■ Your instructions ■
The required output is the line containing "The width and" followed by every later line through the end of the data, all reproduced exactly.

■ Information ■
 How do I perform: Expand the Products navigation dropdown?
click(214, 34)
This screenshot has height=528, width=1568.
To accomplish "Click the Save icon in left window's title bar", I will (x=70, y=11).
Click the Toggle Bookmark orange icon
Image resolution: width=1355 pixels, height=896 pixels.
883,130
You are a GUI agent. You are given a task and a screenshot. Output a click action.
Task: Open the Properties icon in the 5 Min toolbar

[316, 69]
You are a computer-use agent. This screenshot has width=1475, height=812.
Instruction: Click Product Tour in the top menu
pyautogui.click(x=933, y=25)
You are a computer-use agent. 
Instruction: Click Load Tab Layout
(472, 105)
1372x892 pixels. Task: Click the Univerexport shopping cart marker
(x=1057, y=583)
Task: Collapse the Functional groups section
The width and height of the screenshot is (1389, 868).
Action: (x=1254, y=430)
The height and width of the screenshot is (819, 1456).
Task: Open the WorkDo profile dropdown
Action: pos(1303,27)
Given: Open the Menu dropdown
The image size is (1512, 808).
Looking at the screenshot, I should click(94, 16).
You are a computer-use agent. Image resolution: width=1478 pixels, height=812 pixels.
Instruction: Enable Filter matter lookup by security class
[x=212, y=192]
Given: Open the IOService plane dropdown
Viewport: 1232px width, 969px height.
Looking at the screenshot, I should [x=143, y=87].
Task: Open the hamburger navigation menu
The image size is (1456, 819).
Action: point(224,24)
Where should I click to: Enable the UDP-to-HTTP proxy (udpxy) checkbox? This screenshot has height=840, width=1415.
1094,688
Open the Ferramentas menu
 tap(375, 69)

■ Answer area ■
The width and height of the screenshot is (1389, 868).
Action: (x=1254, y=430)
The height and width of the screenshot is (819, 1456).
Task: Open the WorkDo profile dropdown
Action: pos(1303,27)
Given: Open the Menu dropdown
The image size is (1512, 808).
Looking at the screenshot, I should click(94, 16).
You are a computer-use agent. Image resolution: width=1478 pixels, height=812 pixels.
Instruction: Enable Filter matter lookup by security class
[x=212, y=192]
Given: Open the IOService plane dropdown
Viewport: 1232px width, 969px height.
Looking at the screenshot, I should [x=143, y=87].
Task: Open the hamburger navigation menu
The image size is (1456, 819).
Action: point(224,24)
Where should I click to: Enable the UDP-to-HTTP proxy (udpxy) checkbox? This screenshot has height=840, width=1415.
1094,688
Open the Ferramentas menu
 tap(375, 69)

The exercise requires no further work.